----- Provided entries -----

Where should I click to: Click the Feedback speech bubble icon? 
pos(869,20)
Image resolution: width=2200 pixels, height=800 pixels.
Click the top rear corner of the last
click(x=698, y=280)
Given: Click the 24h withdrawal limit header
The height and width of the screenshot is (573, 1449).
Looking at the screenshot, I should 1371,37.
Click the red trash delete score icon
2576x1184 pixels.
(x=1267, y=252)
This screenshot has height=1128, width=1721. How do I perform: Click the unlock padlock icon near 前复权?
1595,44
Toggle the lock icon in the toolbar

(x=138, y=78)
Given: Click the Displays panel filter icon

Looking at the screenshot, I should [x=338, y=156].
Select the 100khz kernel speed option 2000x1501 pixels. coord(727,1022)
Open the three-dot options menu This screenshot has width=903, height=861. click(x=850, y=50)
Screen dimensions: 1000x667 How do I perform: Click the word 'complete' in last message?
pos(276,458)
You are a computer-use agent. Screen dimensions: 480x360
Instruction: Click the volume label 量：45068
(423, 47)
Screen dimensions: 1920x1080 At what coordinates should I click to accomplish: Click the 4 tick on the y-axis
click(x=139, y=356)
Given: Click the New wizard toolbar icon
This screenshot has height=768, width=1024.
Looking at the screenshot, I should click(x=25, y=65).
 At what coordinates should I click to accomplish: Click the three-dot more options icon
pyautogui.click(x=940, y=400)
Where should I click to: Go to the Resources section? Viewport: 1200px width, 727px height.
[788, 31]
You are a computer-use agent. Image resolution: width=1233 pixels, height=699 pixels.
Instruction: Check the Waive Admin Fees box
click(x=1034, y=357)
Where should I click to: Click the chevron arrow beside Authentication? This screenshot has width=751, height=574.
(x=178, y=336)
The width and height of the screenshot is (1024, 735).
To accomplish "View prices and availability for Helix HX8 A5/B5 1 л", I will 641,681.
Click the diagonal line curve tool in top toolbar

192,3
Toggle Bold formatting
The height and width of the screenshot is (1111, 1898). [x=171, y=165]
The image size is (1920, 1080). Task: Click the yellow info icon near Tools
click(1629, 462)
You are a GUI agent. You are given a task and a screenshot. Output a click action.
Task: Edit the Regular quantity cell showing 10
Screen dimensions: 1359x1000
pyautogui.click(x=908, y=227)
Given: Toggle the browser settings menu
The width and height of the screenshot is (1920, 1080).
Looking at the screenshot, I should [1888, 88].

-----

Set down all of the records above again, word for word, leaving nothing out and changing nothing.

## The reply
Where should I click to: Click the Feedback speech bubble icon? 
pos(869,20)
Image resolution: width=2200 pixels, height=800 pixels.
Click the top rear corner of the last
click(x=698, y=280)
Given: Click the 24h withdrawal limit header
The height and width of the screenshot is (573, 1449).
Looking at the screenshot, I should 1371,37.
Click the red trash delete score icon
2576x1184 pixels.
(x=1267, y=252)
This screenshot has height=1128, width=1721. How do I perform: Click the unlock padlock icon near 前复权?
1595,44
Toggle the lock icon in the toolbar

(x=138, y=78)
Given: Click the Displays panel filter icon

Looking at the screenshot, I should [x=338, y=156].
Select the 100khz kernel speed option 2000x1501 pixels. coord(727,1022)
Open the three-dot options menu This screenshot has width=903, height=861. click(x=850, y=50)
Screen dimensions: 1000x667 How do I perform: Click the word 'complete' in last message?
pos(276,458)
You are a computer-use agent. Screen dimensions: 480x360
Instruction: Click the volume label 量：45068
(423, 47)
Screen dimensions: 1920x1080 At what coordinates should I click to accomplish: Click the 4 tick on the y-axis
click(x=139, y=356)
Given: Click the New wizard toolbar icon
This screenshot has height=768, width=1024.
Looking at the screenshot, I should click(x=25, y=65).
 At what coordinates should I click to accomplish: Click the three-dot more options icon
pyautogui.click(x=940, y=400)
Where should I click to: Go to the Resources section? Viewport: 1200px width, 727px height.
[788, 31]
You are a computer-use agent. Image resolution: width=1233 pixels, height=699 pixels.
Instruction: Check the Waive Admin Fees box
click(x=1034, y=357)
Where should I click to: Click the chevron arrow beside Authentication? This screenshot has width=751, height=574.
(x=178, y=336)
The width and height of the screenshot is (1024, 735).
To accomplish "View prices and availability for Helix HX8 A5/B5 1 л", I will 641,681.
Click the diagonal line curve tool in top toolbar

192,3
Toggle Bold formatting
The height and width of the screenshot is (1111, 1898). [x=171, y=165]
The image size is (1920, 1080). Task: Click the yellow info icon near Tools
click(1629, 462)
You are a GUI agent. You are given a task and a screenshot. Output a click action.
Task: Edit the Regular quantity cell showing 10
Screen dimensions: 1359x1000
pyautogui.click(x=908, y=227)
Given: Toggle the browser settings menu
The width and height of the screenshot is (1920, 1080).
Looking at the screenshot, I should [1888, 88].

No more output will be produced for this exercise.